Saved entries:
---

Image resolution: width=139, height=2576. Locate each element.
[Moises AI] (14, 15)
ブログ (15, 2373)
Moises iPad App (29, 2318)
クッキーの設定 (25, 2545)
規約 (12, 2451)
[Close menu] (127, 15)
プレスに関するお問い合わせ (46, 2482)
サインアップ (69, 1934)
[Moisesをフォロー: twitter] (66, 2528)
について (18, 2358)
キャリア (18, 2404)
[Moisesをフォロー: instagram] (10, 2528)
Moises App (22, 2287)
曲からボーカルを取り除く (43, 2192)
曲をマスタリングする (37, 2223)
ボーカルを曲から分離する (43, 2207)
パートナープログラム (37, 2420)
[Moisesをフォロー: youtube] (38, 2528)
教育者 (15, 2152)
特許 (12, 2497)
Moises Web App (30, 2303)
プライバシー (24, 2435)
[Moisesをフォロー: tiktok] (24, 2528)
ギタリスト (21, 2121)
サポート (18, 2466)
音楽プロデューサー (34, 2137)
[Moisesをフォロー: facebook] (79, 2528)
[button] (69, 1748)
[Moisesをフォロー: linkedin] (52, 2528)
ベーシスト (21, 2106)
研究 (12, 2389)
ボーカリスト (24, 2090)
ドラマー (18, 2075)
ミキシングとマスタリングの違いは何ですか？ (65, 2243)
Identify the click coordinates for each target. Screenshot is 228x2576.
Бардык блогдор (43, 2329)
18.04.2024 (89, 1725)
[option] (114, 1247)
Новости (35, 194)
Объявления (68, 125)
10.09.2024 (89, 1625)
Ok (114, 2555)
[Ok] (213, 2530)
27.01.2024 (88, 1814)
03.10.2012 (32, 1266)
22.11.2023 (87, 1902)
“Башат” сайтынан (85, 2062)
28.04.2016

---

→ **Exercise details**:
Return, from the data, each line that has the word "Moisesをフォロー" in it.

→ **Output of the task**:
[Moisesをフォロー: twitter] (66, 2528)
[Moisesをフォロー: instagram] (10, 2528)
[Moisesをフォロー: youtube] (38, 2528)
[Moisesをフォロー: tiktok] (24, 2528)
[Moisesをフォロー: facebook] (79, 2528)
[Moisesをフォロー: linkedin] (52, 2528)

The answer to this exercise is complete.